KV Cache and Runtime Memory

Key takeaways

KV-cache demand grows with active tokens and model architecture, so context length and concurrency compete for one memory pool.
Paged allocation reduces fragmentation but does not by itself create cross-request prefix reuse.
Prefix caching reuses exact token prefixes; radix-tree organization makes branching reuse explicit.
Tiered offload adds capacity only when transfer plus restore is cheaper than recomputation.
Cache isolation, retention, provenance, and eviction are governance concerns as well as performance choices.

Runtime boundary

A useful architecture identifies what this layer receives, owns, emits, measures, and refuses to own. That boundary prevents overlapping products from being treated as interchangeable.

Receives

Per-layer key/value tensors, positions, block tables, prefix identifiers, tenant/session scope, and memory policy.

Owns

Block allocation, mapping, sharing, reference counts, eviction, offload, restore, isolation, and lifecycle.

Emits

Attention-ready cache blocks, allocation/eviction events, reuse hits, transfers, and cleanup evidence.

Does not own

Permission to retain sensitive prompts indefinitely or share state across business contexts.

******

- [REQUIREMENTS]
1: Reproduce verbatim the part of the KV cache page starting at "A useful architecture" and ending at "treated as interchangeable.".
2: According to the KV cache page, under what condition does tiered offload add capacity?
3: Extend the page on KV cache and runtime memory, picking up after its final sentence.
The items come from a separate source.

- [ENTRIES SHOWN]
******

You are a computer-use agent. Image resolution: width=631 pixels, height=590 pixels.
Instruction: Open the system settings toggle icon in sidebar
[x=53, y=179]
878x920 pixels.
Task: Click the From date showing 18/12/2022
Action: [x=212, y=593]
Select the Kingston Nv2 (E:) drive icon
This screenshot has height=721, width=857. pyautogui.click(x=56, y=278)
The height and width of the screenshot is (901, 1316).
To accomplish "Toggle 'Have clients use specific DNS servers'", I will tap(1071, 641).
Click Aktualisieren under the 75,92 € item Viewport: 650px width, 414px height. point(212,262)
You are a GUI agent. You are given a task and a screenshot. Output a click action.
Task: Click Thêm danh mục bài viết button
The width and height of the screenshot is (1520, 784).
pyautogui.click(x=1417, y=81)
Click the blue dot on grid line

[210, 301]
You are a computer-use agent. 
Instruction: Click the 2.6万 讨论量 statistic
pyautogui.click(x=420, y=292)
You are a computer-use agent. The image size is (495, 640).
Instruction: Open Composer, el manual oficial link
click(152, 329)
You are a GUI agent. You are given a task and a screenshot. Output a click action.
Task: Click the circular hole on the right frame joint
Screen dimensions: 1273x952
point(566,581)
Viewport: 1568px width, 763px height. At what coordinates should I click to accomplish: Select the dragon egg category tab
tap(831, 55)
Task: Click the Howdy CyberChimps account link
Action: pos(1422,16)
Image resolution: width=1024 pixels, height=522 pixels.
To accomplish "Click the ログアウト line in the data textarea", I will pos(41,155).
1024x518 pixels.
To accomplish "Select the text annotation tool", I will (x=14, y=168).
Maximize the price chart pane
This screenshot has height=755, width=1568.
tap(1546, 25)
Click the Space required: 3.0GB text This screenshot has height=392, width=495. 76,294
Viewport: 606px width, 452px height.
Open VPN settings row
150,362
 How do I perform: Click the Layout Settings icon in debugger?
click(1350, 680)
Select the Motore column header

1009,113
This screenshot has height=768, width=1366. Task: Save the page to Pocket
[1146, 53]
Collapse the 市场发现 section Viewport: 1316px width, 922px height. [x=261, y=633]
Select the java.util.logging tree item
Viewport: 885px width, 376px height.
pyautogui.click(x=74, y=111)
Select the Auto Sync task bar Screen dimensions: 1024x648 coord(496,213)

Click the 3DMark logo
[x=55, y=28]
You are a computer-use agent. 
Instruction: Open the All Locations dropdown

******

- [RESULTS FOR EACH TASK]
1:
A useful architecture identifies what this layer receives, owns, emits, measures, and refuses to own. That boundary prevents overlapping products from being treated as interchangeable.

2: Only when transfer plus restore is cheaper than recomputation.

3:
Failure modes

OOM, fragmentation, stale/incorrect reuse, cross-tenant leakage, eviction thrash, slow offload, orphaned blocks, and cache poisoning.

Evidence and metrics

Allocated/free blocks, active tokens, hit rate, prefill avoided, evictions, transfer time, fragmentation, cleanup latency, and cache age.

Why KV state exists

Self-attention uses key and value tensors derived from prior tokens. Retaining them avoids recomputing the entire prefix for every decode step.

Implementation

Size with the exact model: active tokens × layers × two tensors × KV heads × head dimension × bytes per element, plus layout and metadata.

Operational implications

Grouped-query or multi-query attention can use fewer KV heads. Do not publish a universal bytes-per-token number.

Measure

Bytes/token measured, active tokens, layers/heads, precision, and physical allocation.

Paged allocation

Fixed-size physical blocks remove the requirement for one contiguous sequence buffer and reduce fragmentation.

Implementation

Map logical token blocks through per-sequence block tables and maintain reference counts for shared blocks.

Operational implications

Block size trades final-block waste against metadata and lookup overhead.

Measure

Block occupancy, final-block waste, allocation latency, free-list pressure, and OOM.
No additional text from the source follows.